• PROBLEM STATEMENT:
What you should write out is every line from the one containing "The image size is (1401, 876)." to the end of the data, exactly and with nothing else.

Records drawn from a dataset:
======

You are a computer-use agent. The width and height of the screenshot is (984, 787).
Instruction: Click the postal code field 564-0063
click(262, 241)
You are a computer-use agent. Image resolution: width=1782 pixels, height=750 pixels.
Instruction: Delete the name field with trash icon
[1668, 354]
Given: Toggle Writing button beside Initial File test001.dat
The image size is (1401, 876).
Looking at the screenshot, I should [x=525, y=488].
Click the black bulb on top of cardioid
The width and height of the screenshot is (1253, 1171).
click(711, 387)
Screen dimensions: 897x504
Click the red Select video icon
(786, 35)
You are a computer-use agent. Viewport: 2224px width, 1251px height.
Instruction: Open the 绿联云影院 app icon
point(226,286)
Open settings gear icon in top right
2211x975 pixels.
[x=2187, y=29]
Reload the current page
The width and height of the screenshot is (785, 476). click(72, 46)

======

• ANSWER FOR THE TASK:
The image size is (1401, 876).
Looking at the screenshot, I should [x=525, y=488].
Click the black bulb on top of cardioid
The width and height of the screenshot is (1253, 1171).
click(711, 387)
Screen dimensions: 897x504
Click the red Select video icon
(786, 35)
You are a computer-use agent. Viewport: 2224px width, 1251px height.
Instruction: Open the 绿联云影院 app icon
point(226,286)
Open settings gear icon in top right
2211x975 pixels.
[x=2187, y=29]
Reload the current page
The width and height of the screenshot is (785, 476). click(72, 46)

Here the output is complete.